La Corte dei Conti: "Obiettivi Pnrr centrati, ma è picco di spesa". Fitto: "Alcune opere irrealizzabili per il 2026"

Appalti più semplici e rapidi. Il governo cambia il Codice

Governo al lavoro tra Pnrr e semplificazione. Ieri in Consiglio dei ministri è arrivato il via libera al nuovo Codice degli appalti voluto da Matteo Salvini. Il nuovo testo contiene norme che secondo il titolare del Mit sono finalizzate alla «salvaguardia del made in Italy», e va inoltre nella direzione della semplificazione e dello snellimento di norme e procedure per gare e appalti. Dal gennaio 2024 la digitalizzazione delle procedure, tra le altre innovazioni, dovrebbe portare a una accelerazione dei tempi per le gare con un risparmio di tempo da sei mesi a un anno, e il Codice Salvini liberalizza anche gli appalti sotto i 5,3 milioni di euro di valore, per i quali ci si potrà affidare a procedure negoziate o ad affidamenti diretti.

Una sburocratizzazione che, in prospettiva, aiuterebbe anche nel non semplice compito di centrare gli obiettivi richiesti dal Piano nazionale di ripresa e resilienza.
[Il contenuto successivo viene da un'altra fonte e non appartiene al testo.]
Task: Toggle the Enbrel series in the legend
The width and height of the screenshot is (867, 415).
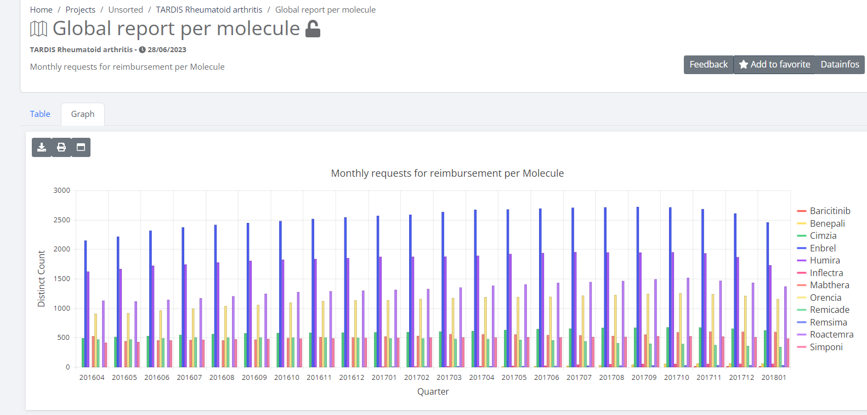Action: click(x=823, y=248)
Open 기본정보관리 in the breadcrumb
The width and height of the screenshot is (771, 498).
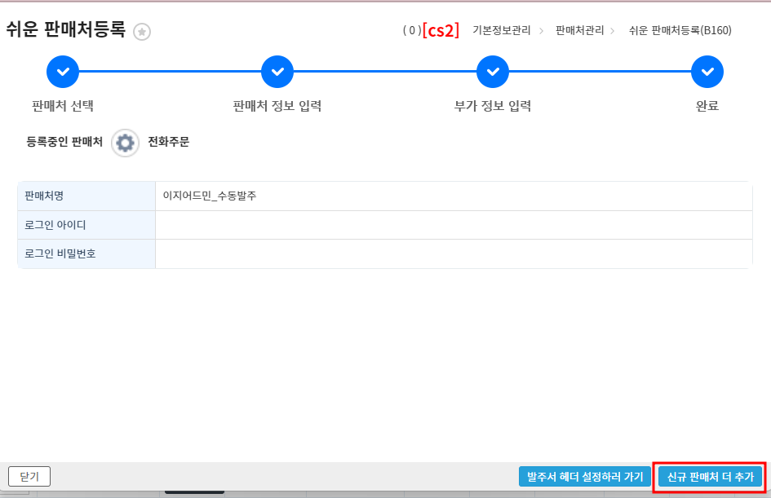[501, 30]
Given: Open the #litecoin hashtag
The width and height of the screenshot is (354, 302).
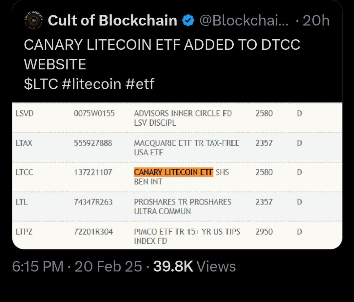Looking at the screenshot, I should [x=91, y=84].
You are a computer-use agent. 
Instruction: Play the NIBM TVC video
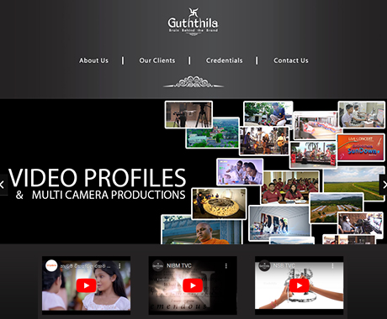193,285
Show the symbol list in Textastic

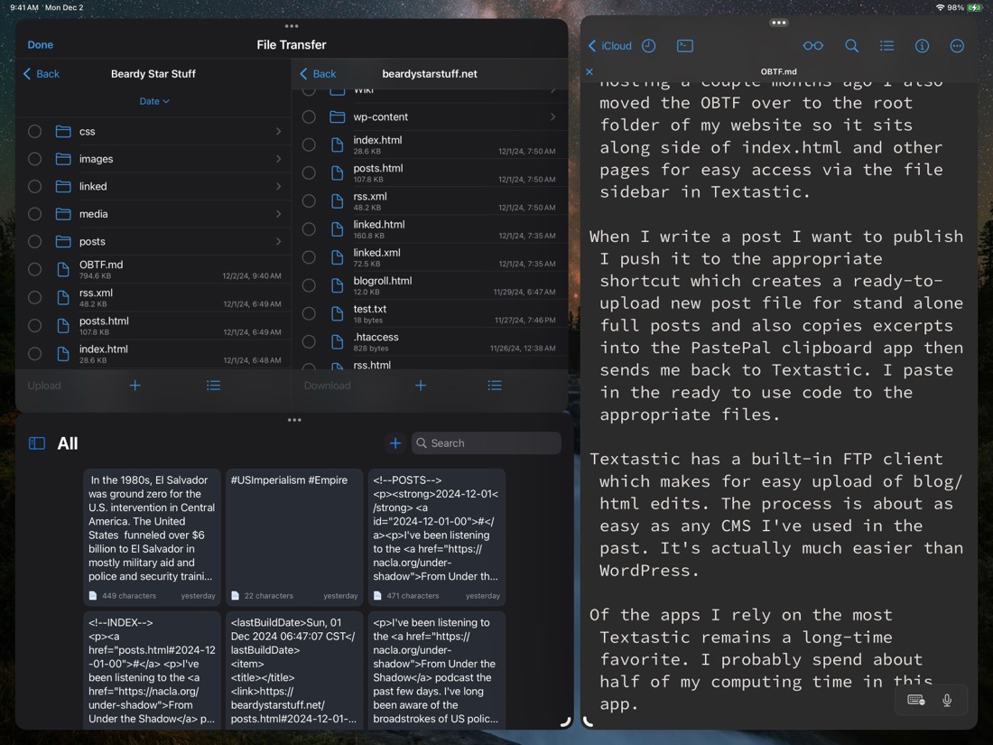click(886, 45)
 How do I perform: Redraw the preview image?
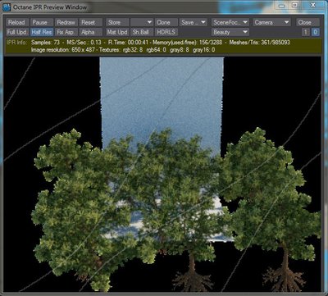click(66, 22)
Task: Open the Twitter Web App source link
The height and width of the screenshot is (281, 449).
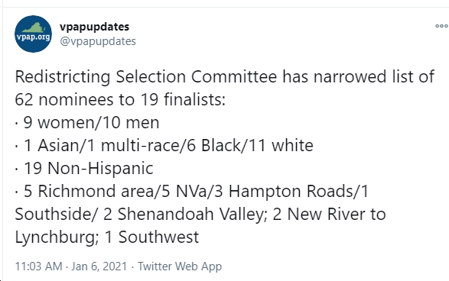Action: (x=180, y=266)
Ieri sul Pnrr, dopo il rinvio di un mese della fase di verifica da parte della Commissione Europea degli obiettivi raggiunti al 31 dicembre 2022 incassato dal governo Meloni, è arrivata la relazione semestrale della Corte dei Conti, mentre in serata la cabina di Regia dell'esecutivo oltre a fare un punto sugli obiettivi, ha visto sul tavolo anche l'integrazione del Repower EU, il capitolo energetico del piano.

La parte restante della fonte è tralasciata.